* **Instructions to follow**:
Rewrite the lines below with "Privacy Policy" renamed to "Data Protection" everywhere it appears, keeping everything else the same. Leave the pictures out of your answer.

* **Data for processing**:
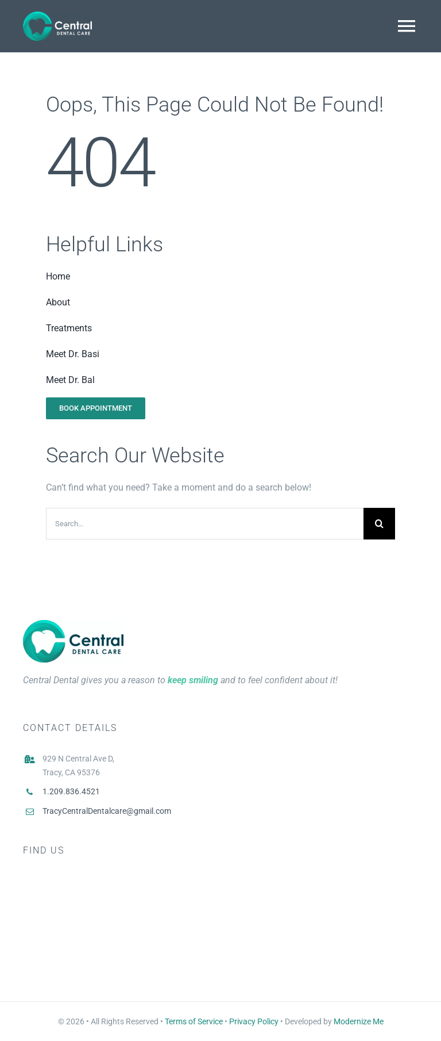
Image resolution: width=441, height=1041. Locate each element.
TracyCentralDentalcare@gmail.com (106, 811)
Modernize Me (359, 1021)
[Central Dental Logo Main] (73, 624)
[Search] (379, 523)
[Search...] (204, 523)
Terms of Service (194, 1021)
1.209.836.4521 (71, 791)
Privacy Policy (253, 1021)
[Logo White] (57, 15)
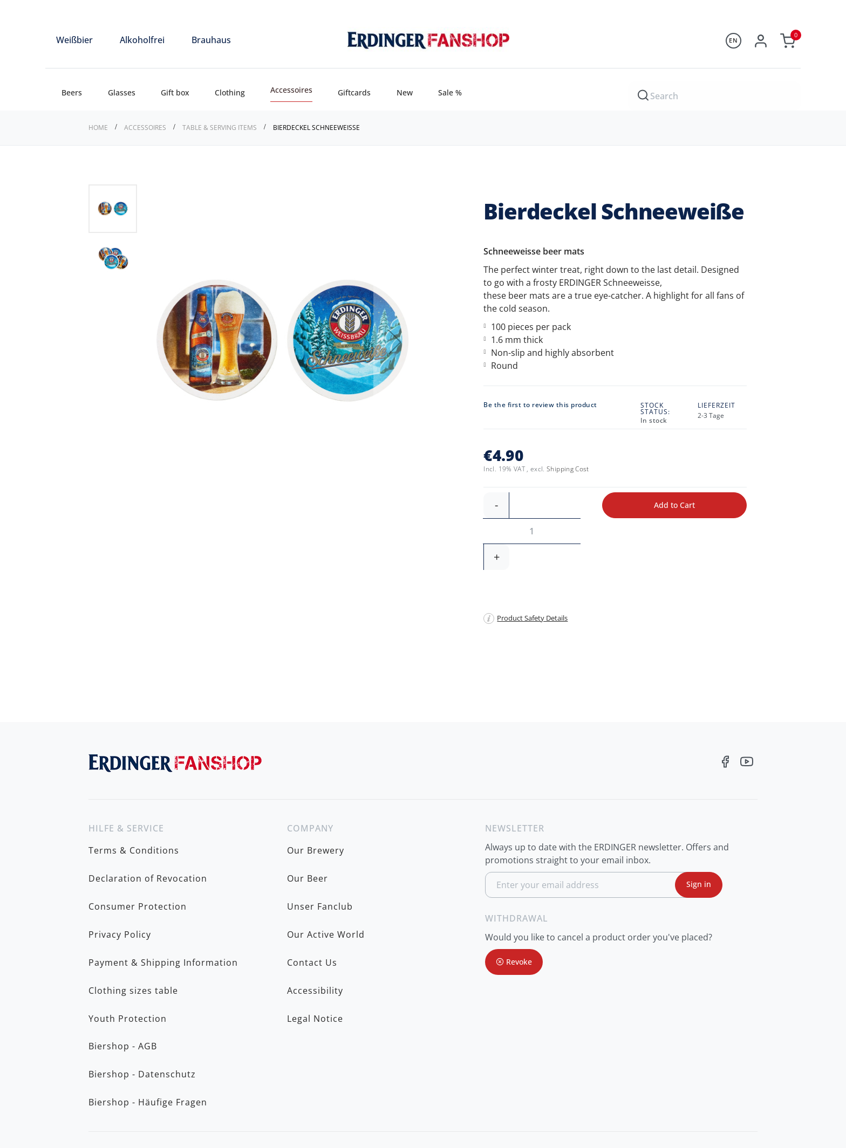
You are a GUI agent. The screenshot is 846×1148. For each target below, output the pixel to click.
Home (99, 127)
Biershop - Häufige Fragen (147, 943)
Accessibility (315, 876)
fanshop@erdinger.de (704, 1027)
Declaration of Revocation (147, 810)
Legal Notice (315, 893)
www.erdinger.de (693, 1044)
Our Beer (307, 810)
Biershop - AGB (122, 910)
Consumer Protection (137, 826)
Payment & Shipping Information (163, 860)
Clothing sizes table (133, 876)
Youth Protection (127, 893)
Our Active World (326, 843)
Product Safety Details (532, 566)
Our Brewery (315, 793)
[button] (395, 341)
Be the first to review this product (540, 404)
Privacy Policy (119, 843)
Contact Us (312, 860)
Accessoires (146, 127)
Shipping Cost (568, 468)
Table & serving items (220, 127)
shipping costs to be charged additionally (681, 1116)
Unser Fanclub (320, 826)
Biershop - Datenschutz (142, 927)
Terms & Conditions (133, 793)
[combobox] (714, 94)
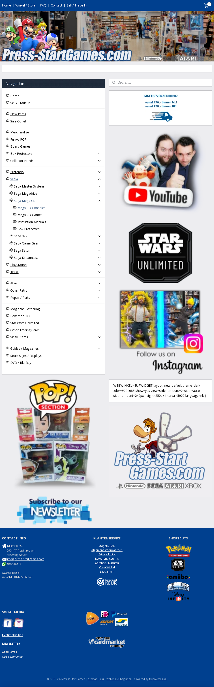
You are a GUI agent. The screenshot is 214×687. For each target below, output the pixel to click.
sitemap (92, 678)
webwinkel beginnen (119, 678)
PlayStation (55, 265)
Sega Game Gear (57, 243)
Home (6, 5)
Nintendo (55, 172)
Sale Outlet (18, 121)
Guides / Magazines (55, 348)
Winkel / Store (25, 5)
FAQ (43, 5)
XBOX (55, 272)
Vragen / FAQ (106, 546)
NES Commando (12, 657)
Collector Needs (55, 161)
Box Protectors (55, 153)
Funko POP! (18, 139)
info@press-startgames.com (25, 559)
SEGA (55, 179)
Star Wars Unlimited (24, 323)
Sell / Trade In (77, 5)
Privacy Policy (107, 554)
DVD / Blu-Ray (20, 362)
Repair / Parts (55, 297)
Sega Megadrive (57, 193)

* **Solution to the exercise**:
Image resolution: width=441, height=1041. Locate each element.
TracyCentralDentalcare@gmail.com (106, 811)
Modernize Me (359, 1021)
[Central Dental Logo Main] (73, 624)
[Search] (379, 523)
[Search...] (204, 523)
Terms of Service (194, 1021)
1.209.836.4521 (71, 791)
Data Protection (253, 1021)
[Logo White] (57, 15)
You are a GUI agent. The screenshot is 846×1148. For each target below, output the pixel to click.
Home (99, 127)
Biershop - Häufige Fragen (147, 943)
Accessibility (315, 876)
fanshop@erdinger.de (704, 1027)
Declaration of Revocation (147, 810)
Legal Notice (315, 893)
www.erdinger.de (693, 1044)
Our Beer (307, 810)
Biershop - AGB (122, 910)
Consumer Protection (137, 826)
Payment & Shipping Information (163, 860)
Clothing sizes table (133, 876)
Youth Protection (127, 893)
Our Active World (326, 843)
Product Safety Details (532, 566)
Our Brewery (315, 793)
[button] (395, 341)
Be the first to review this product (540, 404)
Data Protection (119, 843)
Contact Us (312, 860)
Accessoires (146, 127)
Shipping Cost (568, 468)
Table & serving items (220, 127)
shipping costs to be charged additionally (681, 1116)
Unser Fanclub (320, 826)
Biershop - Datenschutz (142, 927)
Terms & Conditions (133, 793)
[combobox] (714, 94)
You are a GUI agent. The screenshot is 214×687. For each target below, output the pixel to click.
sitemap (92, 678)
webwinkel beginnen (119, 678)
PlayStation (55, 265)
Sega Game Gear (57, 243)
Home (6, 5)
Nintendo (55, 172)
Sale Outlet (18, 121)
Guides / Magazines (55, 348)
Winkel / Store (25, 5)
FAQ (43, 5)
XBOX (55, 272)
Vragen / FAQ (106, 546)
NES Commando (12, 657)
Collector Needs (55, 161)
Box Protectors (55, 153)
Funko POP! (18, 139)
info@press-startgames.com (25, 559)
SEGA (55, 179)
Star Wars Unlimited (24, 323)
Sell / Trade In (77, 5)
Data Protection (107, 554)
DVD / Blu-Ray (20, 362)
Repair / Parts (55, 297)
Sega Megadrive (57, 193)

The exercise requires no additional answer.